§ **Activity**
Leaving out each picture, transcribe the lines of the listing below exactly from the first through the line that contains "You are a computer-use".

"""

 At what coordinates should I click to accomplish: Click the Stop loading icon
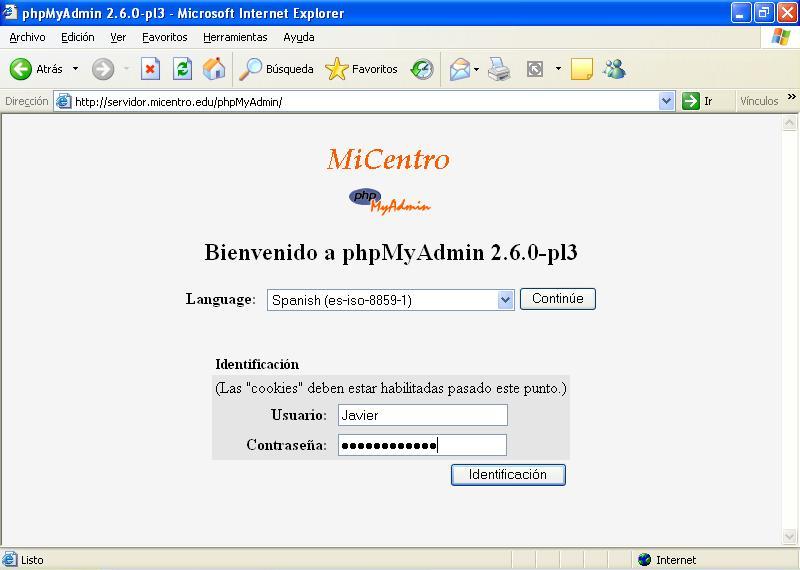tap(150, 69)
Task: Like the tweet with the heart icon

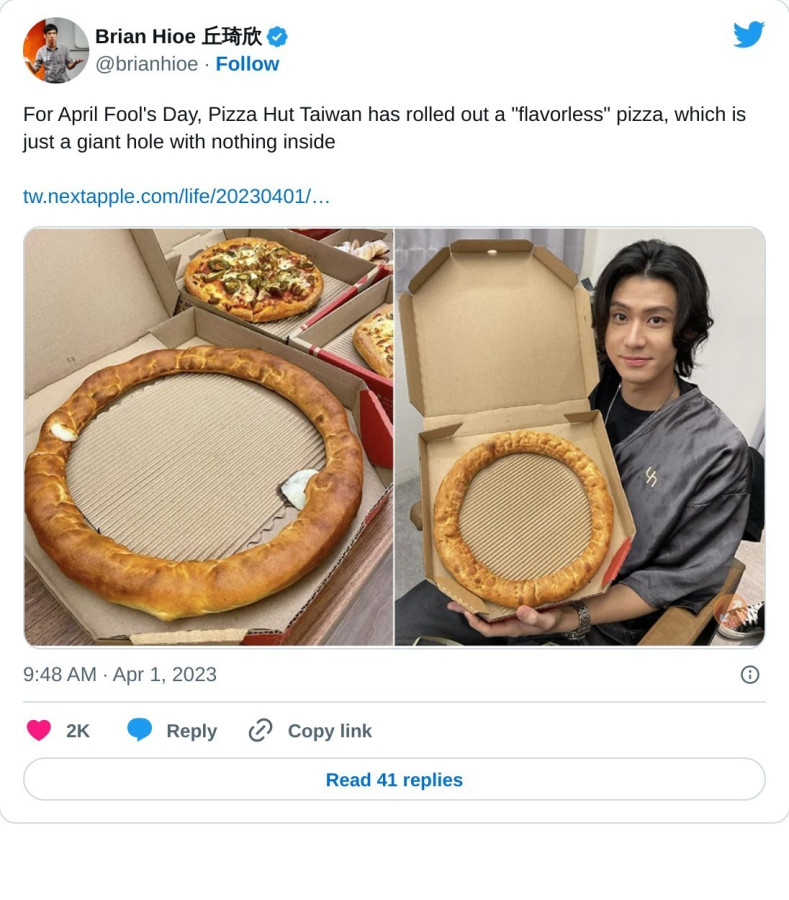Action: coord(39,731)
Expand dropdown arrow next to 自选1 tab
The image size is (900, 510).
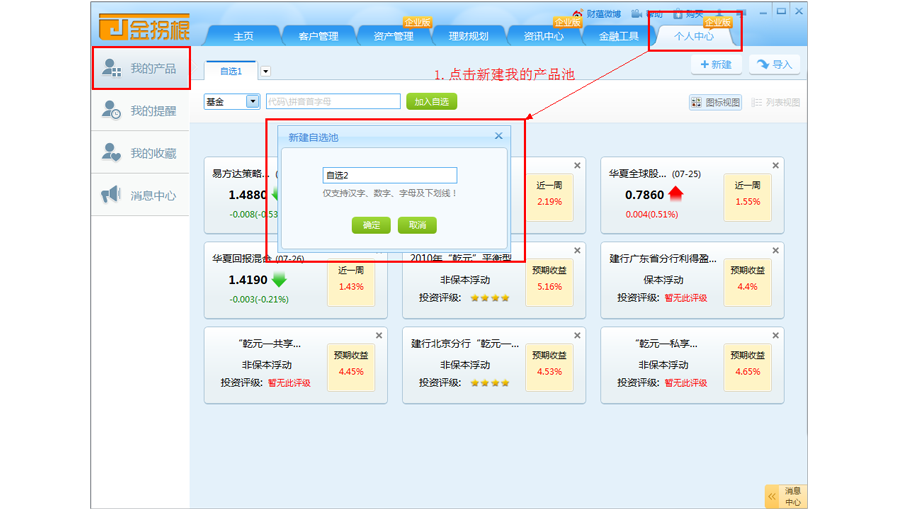point(265,72)
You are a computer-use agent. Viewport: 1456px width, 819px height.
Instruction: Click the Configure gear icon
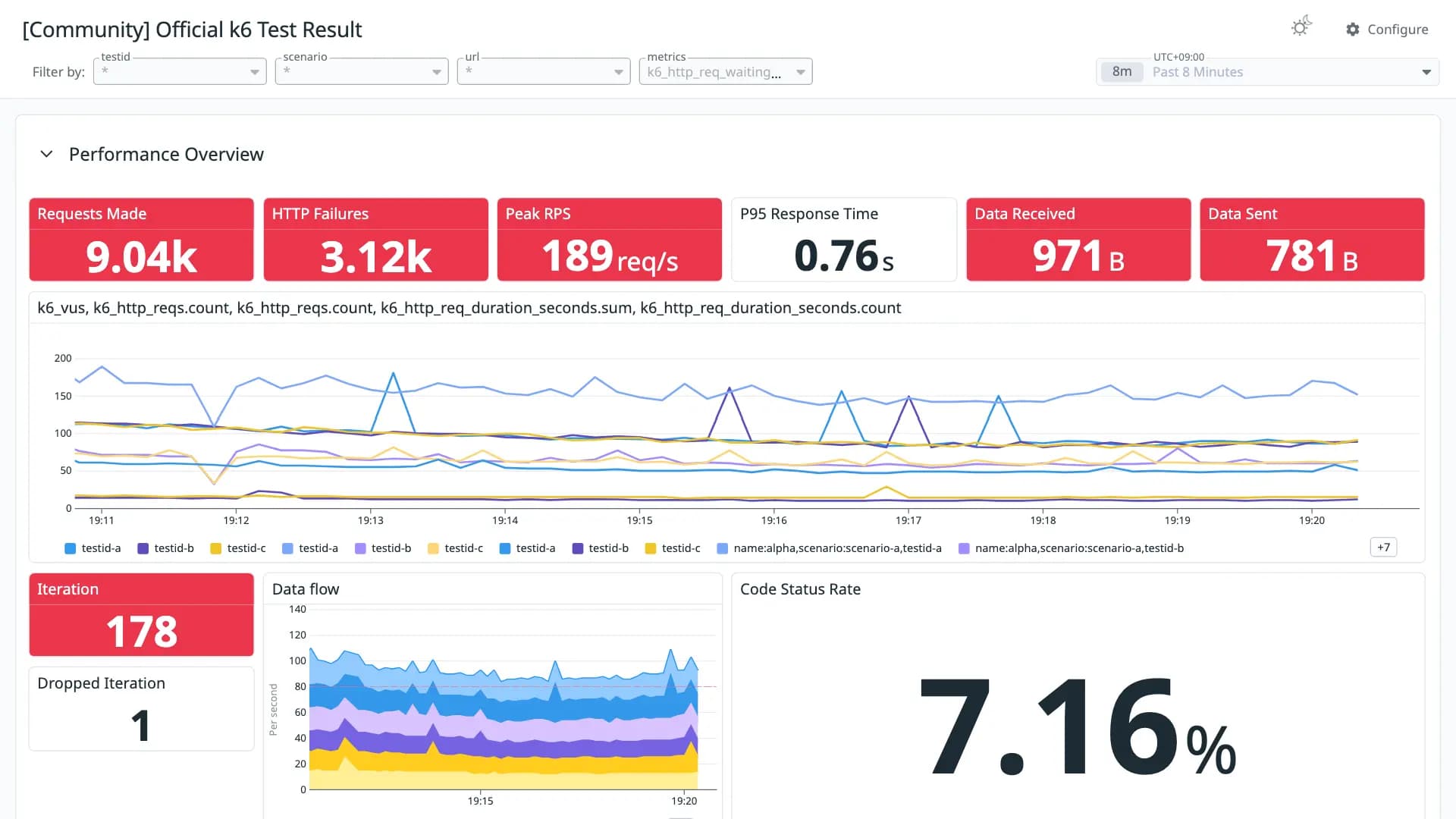1353,30
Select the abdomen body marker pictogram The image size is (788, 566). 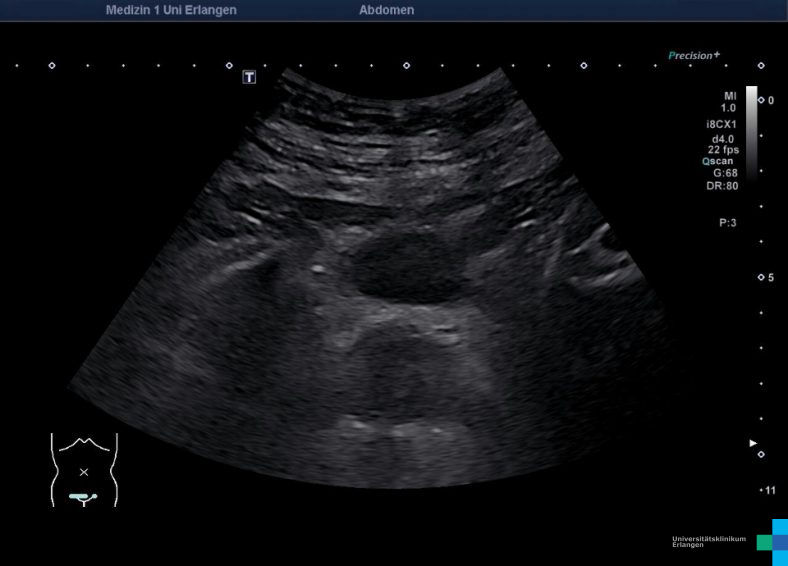[84, 470]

"""

§ **Solution for this task**
 At what coordinates should I click to accomplish: Click the Stop loading icon
tap(150, 69)
Task: Like the tweet with the heart icon

Action: coord(39,731)
Expand dropdown arrow next to 自选1 tab
The image size is (900, 510).
point(265,72)
You are a computer-use agent. Viewport: 1456px width, 819px height.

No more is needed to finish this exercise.